The NCAA announced on Tuesday that the University of Louisville must vacate all of its wins from the 2011-2012 through 2014-2015 seasons, upholding its earlier decision that the men’s basketball team fielded ineligible athletes during those seasons.
The 123 wins includes the Cardinals’ 2013 national championship and 2012 Final Four appearance.
“Louisville must vacate men’s basketball records in which student-athletes competed while ineligible during the 2011-12 through 2014-15 academic years according to a decision issued by the NCAA Division I Infractions Appeals Committee,” the NCAA said in its statement. “The appeals committee also upheld the NCAA Division I Committee on Infractions penalty that requires the university to return to the NCAA money received through conference revenue sharing for its appearances in the 2012, 2013, 2014 and 2015 NCAA Division I Men’s Basketball Championships.
“In the Committee on Infractions’ decision, the panel found that a former Louisville director of basketball operations acted unethically when he committed serious violations by arranging striptease dances and sex acts for prospects, student-athletes and others, and did not cooperate with the investigation. The violations in the case resulted in some men’s basketball student-athletes competing while ineligible.”
For its part, Louisville says “the NCAA is simply wrong.”
A letter by the school’s interim president, Dr. Greg Postel, reads in part, “I cannot say this strongly enough: We believe the NCAA is simply wrong. We disagree with the NCAA ruling for reasons we clearly stated in our appeal. And we made a strong case – based on NCAA precedent – that supported our argument.
“From Day One, the university has admitted that the actions of the former operations director and any others involved under previous leadership were offensive and inexcusable. That is why we apologized immediately, cooperated fully with the NCAA, self-imposed penalties that were appropriate to the offenses and made significant changes to ensure incidents like this never happen again. Under the NCAA’s own rules, this cooperation should have been a factor in the severity of the punishment. Instead, it was ignored.”
Postel also wrote, “The NCAA’s ruling cannot change the accomplishments or the excitement generated by our Cardinals basketball team. It cannot change the feeling many of us shared as we experienced the victories those teams earned. And it cannot change the love so many of us have for this great university.”
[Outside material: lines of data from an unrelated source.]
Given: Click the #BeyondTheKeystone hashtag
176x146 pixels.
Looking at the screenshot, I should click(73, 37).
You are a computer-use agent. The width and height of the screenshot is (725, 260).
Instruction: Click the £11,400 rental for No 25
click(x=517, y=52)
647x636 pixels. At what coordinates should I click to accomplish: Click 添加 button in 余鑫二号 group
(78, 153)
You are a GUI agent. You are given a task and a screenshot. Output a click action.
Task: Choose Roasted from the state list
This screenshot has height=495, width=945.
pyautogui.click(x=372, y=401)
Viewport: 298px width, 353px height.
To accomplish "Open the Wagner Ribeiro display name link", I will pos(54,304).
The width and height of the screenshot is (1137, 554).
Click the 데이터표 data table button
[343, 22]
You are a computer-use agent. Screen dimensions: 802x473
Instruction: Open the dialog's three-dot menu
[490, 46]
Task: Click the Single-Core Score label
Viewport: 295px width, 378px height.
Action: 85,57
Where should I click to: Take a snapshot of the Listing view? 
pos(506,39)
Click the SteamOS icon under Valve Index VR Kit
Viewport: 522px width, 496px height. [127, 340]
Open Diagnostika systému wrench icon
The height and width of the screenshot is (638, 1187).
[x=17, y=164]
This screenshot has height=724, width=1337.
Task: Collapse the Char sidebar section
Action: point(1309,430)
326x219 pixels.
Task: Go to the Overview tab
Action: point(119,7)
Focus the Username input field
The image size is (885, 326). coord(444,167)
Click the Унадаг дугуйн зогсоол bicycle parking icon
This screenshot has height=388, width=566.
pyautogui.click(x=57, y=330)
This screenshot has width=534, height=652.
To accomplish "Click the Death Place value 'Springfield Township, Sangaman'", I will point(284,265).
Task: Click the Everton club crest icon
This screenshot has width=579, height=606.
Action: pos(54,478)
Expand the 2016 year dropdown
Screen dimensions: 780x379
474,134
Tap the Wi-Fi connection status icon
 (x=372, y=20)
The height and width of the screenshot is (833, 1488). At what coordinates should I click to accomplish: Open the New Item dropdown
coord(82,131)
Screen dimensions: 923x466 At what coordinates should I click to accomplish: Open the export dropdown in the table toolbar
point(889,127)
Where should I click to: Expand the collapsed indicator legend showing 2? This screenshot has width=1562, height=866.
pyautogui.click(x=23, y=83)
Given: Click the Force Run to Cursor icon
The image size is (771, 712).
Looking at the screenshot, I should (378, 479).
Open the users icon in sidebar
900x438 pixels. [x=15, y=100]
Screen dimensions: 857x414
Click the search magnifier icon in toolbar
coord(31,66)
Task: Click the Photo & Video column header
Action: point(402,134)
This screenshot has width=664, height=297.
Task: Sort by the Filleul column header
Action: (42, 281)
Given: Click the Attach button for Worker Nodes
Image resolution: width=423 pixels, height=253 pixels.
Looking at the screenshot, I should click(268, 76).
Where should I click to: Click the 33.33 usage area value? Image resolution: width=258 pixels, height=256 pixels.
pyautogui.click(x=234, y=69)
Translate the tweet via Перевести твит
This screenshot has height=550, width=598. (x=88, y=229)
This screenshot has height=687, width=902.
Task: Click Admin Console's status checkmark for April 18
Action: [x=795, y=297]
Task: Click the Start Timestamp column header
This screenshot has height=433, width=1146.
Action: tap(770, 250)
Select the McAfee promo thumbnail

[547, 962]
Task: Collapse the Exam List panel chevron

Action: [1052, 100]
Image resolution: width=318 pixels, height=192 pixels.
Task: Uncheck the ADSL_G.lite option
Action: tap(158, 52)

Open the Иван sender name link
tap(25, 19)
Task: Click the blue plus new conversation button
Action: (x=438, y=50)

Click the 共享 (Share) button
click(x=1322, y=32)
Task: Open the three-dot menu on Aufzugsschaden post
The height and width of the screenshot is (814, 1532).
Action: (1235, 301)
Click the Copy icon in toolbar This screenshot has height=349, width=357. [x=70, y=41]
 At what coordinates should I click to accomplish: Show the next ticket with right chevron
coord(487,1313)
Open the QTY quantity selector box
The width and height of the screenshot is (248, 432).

Coach Rick Pitino got a tattoo to commemorate that 2013 national championship, which looks a little different now.
“In its appeal, the university argued the vacation of records and financial penalty should be set aside because they are excessive. The university contended that the penalties were based on participation of student-athletes who were not culpable in the violations, received negligible benefits as a result, and for whom reinstatement would likely have been granted.
The Committee on Infractions responded to the appeal by stating the penalties were appropriate due to the serious, intentional and numerous violations orchestrated by a university staff member for nearly four years. It further argued that student-athletes do not have to be culpable for the vacation penalty to be appropriate, and because the serious nature of the violations resulted in the participation of ineligible student-athletes, the vacation of records penalty was appropriate.
In its review of the case, the appeals committee found that because of the serious and intentional violations with direct involvement of a university staff member, the Committee on Infractions panel was within its legislated authority to prescribe the vacation of records and financial penalty. The appeals committee stated when student-athletes participate while ineligible, these types of penalties are appropriate. It also did not find the university’s argument about what could have happened during the reinstatement process compelling, stating there is no guarantee regarding the reinstatement process.